Americas Quarterly
- The Fall 2013 cover of Americas Quarterly on Free Speech in the Americas
- Editor-in-Chief: Brian Winter
- Former editors: Christopher Sabatini
- Categories: Western Hemisphere, Latin America, Foreign policy, Politics, Current Events
- Frequency: Quarterly
- Total circulation (2013): 15,000
- First issue: August 27, 2007; 18 years ago
- Company: Americas Society and Council of the Americas
- Country: United States
- Based in: New York, New York
- Language: English
- Website: www.americasquarterly.org
- ISSN: 1936-797X

= Americas Quarterly =

Magazine

Americas Quarterly (AQ) is a publication dedicated to politics, business, and culture in the Americas.

==Distribution==
AQ has an established relationship with NTN24, an online news channel from Colombia with three million viewers, to broadcast stories on topics from Americas Quarterly. Topics from AQ are also discussed on NTN's program Efecto Naím, with host Moisés Naím.

==Editorial board==

- Mauricio Cárdenas Santamaría
- Fernando Henrique Cardoso
- Isabel Saint Malo
- Javier Corrales
- Monica de Bolle
- Ricardo Lagos
- Richard Lapper
- Stephanie Leutert
- Eduardo Levy Yeyati
- Valeria Moy
- Moisés Naím
- Patricio Navia
- Gray Newman
- Shannon O'Neil
- Thomas Shannon
- Ilona Szabó
- Eugene Zapata-Garesché
- Ernesto Zedillo

==The Capacity to Combat Corruption (CCC) Index==
In 2019, the Americas Society/Council of the Americas (AS/COA) and Control Risks, the consulting firm specializing in global risks, present the publication of the Anti-Corruption Capacity Index (CCC), an analytical tool based on data to assess the ability of Latin American countries to uncover, punish, and stop corruption.

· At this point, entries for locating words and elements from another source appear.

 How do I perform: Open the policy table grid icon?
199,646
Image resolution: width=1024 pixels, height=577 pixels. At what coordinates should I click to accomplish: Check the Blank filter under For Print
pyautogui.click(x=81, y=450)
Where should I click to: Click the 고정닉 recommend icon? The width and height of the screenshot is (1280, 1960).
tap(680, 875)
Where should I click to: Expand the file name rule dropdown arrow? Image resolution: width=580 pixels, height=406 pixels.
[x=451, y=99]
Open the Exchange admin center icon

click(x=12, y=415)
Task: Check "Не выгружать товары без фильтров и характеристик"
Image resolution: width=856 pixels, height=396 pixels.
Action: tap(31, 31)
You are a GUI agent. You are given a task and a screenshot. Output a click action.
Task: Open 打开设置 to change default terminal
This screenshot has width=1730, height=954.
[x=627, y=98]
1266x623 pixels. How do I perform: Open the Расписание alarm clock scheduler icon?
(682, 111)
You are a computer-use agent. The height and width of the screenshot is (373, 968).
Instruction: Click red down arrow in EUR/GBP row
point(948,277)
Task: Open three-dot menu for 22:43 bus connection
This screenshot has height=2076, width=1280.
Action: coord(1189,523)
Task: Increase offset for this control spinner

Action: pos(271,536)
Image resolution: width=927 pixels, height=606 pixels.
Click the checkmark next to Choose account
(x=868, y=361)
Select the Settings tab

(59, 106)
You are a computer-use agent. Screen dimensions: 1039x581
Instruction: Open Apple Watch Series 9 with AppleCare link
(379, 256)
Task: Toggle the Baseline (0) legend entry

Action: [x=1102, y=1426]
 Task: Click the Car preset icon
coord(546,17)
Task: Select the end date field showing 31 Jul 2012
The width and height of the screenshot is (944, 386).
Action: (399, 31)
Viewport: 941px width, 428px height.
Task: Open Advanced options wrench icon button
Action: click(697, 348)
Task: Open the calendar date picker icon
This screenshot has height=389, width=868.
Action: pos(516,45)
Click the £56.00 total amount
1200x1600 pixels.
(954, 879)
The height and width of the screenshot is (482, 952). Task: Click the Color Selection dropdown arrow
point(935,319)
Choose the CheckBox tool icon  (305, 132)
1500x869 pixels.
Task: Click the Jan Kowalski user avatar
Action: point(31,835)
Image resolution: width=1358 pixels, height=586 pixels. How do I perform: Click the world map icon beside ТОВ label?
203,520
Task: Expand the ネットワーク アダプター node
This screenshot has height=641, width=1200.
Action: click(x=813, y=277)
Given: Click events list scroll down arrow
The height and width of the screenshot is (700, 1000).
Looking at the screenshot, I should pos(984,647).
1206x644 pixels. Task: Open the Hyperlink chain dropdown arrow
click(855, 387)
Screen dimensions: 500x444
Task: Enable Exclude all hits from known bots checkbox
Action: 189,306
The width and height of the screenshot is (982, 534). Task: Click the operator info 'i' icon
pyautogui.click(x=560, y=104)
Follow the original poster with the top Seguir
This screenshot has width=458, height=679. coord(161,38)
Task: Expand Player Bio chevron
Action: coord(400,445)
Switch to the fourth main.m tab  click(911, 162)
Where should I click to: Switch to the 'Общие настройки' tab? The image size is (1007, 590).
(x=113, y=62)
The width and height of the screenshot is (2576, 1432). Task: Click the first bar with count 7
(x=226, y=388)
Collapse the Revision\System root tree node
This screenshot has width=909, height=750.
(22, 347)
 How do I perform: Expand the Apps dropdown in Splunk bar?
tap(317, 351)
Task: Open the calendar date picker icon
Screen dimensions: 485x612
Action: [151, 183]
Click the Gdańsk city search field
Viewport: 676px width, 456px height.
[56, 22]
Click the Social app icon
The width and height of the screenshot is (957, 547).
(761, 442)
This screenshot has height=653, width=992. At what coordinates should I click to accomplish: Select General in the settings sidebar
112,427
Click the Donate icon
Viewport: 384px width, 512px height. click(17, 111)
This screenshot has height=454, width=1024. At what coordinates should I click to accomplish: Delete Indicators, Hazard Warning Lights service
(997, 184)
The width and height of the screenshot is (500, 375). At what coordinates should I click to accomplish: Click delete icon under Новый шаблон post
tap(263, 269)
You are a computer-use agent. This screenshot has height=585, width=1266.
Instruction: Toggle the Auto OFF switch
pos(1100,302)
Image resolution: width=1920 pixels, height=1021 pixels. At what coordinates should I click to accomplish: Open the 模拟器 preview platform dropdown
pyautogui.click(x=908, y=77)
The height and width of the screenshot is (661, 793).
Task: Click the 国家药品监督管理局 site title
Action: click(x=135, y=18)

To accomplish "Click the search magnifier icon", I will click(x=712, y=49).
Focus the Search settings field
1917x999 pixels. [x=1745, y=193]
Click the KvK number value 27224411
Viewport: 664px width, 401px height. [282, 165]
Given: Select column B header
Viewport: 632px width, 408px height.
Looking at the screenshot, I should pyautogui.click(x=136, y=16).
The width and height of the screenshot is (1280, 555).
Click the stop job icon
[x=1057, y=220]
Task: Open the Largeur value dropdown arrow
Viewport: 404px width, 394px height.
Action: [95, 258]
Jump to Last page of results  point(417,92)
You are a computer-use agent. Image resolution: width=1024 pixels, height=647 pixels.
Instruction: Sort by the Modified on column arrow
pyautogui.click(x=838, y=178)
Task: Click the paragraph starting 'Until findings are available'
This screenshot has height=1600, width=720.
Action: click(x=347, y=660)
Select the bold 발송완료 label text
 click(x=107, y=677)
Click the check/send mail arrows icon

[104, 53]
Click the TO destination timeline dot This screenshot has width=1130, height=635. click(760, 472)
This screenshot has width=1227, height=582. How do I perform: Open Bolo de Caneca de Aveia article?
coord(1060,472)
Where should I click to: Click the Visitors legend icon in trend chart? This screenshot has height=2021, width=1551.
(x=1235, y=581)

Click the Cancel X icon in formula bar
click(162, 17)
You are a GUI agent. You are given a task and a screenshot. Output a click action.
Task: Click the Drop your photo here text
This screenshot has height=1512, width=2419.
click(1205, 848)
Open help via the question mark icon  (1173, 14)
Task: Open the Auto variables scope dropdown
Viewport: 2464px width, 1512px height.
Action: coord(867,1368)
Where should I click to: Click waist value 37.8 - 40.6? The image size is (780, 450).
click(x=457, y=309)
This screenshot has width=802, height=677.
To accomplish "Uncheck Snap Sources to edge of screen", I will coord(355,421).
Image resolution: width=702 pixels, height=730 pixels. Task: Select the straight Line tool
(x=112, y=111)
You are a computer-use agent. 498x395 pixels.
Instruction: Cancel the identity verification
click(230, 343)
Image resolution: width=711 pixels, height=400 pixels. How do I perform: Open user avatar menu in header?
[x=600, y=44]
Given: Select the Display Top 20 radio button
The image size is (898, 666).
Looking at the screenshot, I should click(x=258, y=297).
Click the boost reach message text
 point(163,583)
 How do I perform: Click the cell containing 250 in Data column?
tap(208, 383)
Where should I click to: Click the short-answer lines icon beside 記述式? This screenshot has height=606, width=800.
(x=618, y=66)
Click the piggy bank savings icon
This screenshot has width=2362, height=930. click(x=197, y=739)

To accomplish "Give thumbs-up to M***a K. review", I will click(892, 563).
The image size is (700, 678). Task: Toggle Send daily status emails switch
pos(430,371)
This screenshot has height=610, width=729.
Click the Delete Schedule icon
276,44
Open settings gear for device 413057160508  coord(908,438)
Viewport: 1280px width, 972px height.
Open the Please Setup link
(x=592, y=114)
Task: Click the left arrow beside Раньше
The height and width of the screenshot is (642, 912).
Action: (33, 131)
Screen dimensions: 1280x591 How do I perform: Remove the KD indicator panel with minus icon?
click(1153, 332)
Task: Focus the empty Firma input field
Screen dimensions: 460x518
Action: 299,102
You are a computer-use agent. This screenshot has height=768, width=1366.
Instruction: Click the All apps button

"The Index shows in detail how the anti-corruption wave that was advancing in Latin America a few years ago has lost steam and, in some places, is receding dangerously. What is even more worrying: this is happening while COVID-19 is increasing the risk of corruption throughout the region," said Roberto Simón, senior director of public policy at AS/COA.

The report has been published annually, with the latest edition released in 2023.

==Social Inclusion Index==
AQs annual Social Inclusion Index, which was published between 2012 and 2016, evaluated 17 countries on across 21 variables including access to public and private goods, popular attitudes toward empowerment and government responsiveness, and the protection of basic civil, political, and human, and disability rights as well as access to justice. The Index tracked social inclusion within and across countries over the long-term, addressing the multiple dimensions of social inclusion.

The 2014 Social Inclusion Index generated press coverage both in the U.S. and throughout Latin America.